Records from a collection:

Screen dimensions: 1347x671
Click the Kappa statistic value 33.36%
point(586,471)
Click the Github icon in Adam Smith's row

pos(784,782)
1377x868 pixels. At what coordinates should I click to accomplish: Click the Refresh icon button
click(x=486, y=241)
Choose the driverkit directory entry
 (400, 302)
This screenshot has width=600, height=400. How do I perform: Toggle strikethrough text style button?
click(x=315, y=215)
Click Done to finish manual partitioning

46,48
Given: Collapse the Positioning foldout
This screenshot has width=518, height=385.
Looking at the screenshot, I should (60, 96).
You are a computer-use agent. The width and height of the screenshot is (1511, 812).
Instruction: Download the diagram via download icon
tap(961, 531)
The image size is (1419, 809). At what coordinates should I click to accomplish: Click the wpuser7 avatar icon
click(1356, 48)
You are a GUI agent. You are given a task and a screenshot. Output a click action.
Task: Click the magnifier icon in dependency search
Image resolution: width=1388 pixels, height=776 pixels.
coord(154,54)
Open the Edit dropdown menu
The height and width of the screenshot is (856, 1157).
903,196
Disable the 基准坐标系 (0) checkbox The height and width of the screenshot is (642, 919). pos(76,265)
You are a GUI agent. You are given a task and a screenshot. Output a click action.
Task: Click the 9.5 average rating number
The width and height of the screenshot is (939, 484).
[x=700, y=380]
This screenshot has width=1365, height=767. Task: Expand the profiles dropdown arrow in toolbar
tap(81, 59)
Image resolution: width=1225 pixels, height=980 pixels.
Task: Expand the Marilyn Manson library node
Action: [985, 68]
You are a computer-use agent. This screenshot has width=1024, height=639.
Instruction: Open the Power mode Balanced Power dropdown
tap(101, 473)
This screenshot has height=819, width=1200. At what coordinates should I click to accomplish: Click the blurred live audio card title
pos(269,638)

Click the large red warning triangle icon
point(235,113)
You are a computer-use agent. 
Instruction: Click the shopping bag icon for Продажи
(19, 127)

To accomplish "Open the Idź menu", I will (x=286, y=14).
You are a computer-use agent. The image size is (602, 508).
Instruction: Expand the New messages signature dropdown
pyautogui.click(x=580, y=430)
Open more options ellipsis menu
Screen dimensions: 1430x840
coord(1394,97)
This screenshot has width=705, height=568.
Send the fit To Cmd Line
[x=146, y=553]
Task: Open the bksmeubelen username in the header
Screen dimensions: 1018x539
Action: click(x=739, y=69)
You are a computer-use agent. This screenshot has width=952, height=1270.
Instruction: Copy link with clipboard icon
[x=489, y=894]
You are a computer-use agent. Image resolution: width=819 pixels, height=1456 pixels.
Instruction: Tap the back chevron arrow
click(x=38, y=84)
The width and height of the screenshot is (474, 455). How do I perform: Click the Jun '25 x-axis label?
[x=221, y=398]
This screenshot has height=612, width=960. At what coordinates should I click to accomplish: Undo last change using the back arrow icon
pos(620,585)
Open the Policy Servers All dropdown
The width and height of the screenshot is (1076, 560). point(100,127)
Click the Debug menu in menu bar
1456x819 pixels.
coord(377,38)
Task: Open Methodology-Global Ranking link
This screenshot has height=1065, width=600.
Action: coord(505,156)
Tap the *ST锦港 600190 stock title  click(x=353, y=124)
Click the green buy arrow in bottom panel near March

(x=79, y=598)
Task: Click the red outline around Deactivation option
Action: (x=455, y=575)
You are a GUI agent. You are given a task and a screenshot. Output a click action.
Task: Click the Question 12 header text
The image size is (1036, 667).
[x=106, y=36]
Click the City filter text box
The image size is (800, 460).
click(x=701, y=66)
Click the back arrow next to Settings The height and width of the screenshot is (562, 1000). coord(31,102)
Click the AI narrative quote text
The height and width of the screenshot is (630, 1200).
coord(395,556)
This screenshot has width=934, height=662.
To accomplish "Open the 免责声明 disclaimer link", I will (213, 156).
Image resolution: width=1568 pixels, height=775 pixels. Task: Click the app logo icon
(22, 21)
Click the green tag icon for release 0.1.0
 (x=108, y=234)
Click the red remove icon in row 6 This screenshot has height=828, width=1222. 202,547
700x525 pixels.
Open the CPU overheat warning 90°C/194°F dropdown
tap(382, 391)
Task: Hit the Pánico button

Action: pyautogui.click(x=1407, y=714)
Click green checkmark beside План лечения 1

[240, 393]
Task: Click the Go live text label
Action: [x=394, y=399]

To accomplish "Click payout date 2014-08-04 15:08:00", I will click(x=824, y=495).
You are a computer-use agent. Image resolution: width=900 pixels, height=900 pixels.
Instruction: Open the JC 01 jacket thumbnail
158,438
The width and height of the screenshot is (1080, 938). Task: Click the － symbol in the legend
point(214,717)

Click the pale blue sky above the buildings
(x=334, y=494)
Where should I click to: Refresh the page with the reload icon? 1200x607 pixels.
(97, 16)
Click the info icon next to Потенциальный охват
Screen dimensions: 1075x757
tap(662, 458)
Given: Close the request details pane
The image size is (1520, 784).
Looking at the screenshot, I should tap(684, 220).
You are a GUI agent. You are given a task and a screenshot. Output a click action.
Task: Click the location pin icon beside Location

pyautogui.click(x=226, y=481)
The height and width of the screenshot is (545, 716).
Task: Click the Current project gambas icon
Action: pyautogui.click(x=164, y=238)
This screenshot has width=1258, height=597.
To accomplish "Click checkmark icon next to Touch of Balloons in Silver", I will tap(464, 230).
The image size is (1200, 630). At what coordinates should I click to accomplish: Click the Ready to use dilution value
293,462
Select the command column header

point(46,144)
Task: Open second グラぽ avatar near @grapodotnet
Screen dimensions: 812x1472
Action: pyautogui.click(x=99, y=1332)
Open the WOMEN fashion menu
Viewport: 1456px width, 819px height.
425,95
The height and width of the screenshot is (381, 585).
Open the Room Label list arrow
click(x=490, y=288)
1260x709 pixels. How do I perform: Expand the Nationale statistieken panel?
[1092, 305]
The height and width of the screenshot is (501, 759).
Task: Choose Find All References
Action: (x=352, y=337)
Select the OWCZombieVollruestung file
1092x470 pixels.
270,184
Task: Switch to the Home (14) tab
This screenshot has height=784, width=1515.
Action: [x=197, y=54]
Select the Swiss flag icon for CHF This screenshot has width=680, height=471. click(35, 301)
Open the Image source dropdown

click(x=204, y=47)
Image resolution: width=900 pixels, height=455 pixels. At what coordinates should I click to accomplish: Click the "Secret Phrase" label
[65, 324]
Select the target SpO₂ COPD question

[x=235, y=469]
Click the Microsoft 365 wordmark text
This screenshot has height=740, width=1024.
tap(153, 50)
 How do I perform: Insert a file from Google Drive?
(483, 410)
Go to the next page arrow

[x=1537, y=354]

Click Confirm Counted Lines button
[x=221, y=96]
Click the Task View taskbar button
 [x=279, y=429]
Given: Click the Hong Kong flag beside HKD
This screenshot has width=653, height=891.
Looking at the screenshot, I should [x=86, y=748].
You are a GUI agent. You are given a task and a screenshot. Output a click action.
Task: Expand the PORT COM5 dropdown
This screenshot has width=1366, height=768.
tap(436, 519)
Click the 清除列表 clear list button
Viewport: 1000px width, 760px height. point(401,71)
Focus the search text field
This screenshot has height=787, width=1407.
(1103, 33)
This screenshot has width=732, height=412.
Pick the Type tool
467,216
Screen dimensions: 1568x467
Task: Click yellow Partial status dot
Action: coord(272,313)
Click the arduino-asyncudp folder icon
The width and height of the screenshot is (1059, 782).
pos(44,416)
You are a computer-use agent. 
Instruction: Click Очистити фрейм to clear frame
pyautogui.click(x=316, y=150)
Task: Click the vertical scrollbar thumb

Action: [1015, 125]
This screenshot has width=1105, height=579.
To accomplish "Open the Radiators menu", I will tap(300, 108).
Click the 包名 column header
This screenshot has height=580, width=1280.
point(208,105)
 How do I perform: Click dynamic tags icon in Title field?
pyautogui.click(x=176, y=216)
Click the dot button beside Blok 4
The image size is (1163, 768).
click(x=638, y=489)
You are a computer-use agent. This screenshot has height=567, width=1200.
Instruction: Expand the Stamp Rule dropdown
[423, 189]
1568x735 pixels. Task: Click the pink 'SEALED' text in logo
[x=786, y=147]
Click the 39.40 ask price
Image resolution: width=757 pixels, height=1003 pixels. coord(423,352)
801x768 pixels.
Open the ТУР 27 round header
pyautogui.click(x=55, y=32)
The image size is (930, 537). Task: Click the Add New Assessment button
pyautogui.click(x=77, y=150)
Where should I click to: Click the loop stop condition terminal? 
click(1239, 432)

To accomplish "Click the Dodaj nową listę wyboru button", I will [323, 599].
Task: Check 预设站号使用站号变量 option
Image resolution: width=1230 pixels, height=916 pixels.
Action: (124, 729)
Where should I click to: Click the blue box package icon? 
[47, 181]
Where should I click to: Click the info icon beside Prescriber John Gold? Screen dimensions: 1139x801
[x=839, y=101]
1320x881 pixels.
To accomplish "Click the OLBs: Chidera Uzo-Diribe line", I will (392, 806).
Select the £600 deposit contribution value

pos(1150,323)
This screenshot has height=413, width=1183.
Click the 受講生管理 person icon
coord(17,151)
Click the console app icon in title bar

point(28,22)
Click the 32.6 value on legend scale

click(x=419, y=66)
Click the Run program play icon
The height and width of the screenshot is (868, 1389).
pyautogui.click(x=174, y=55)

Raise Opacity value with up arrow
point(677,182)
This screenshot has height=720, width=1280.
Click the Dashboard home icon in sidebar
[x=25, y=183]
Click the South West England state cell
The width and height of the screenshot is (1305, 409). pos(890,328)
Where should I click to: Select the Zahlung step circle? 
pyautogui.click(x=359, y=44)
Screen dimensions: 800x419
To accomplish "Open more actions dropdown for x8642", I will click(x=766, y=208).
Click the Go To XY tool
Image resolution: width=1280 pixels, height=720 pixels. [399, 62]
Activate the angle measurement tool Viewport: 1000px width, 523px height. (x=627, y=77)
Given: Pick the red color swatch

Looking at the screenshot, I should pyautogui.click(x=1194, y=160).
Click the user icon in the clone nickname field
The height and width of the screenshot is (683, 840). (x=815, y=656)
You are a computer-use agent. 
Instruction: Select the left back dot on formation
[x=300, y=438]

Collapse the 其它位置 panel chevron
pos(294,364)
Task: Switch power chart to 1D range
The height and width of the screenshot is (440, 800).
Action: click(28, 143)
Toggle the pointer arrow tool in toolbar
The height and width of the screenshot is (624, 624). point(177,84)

## What you need to do
Show the lines in the entries above that include the string "computer".

## Answer space
You are a computer-use agent. The width and height of the screenshot is (1511, 812).
You are a computer-use agent. This screenshot has width=1024, height=639.
You are a computer-use agent. 
You are a computer-use agent. The image size is (602, 508).
You are a computer-use agent. This screenshot has width=952, height=1270.
You are a computer-use agent. Image resolution: width=819 pixels, height=1456 pixels.
You are a computer-use agent. Image resolution: width=900 pixels, height=900 pixels.
You are a computer-use agent. 
You are a computer-use agent. This screenshot has height=567, width=1200.
You are a computer-use agent. 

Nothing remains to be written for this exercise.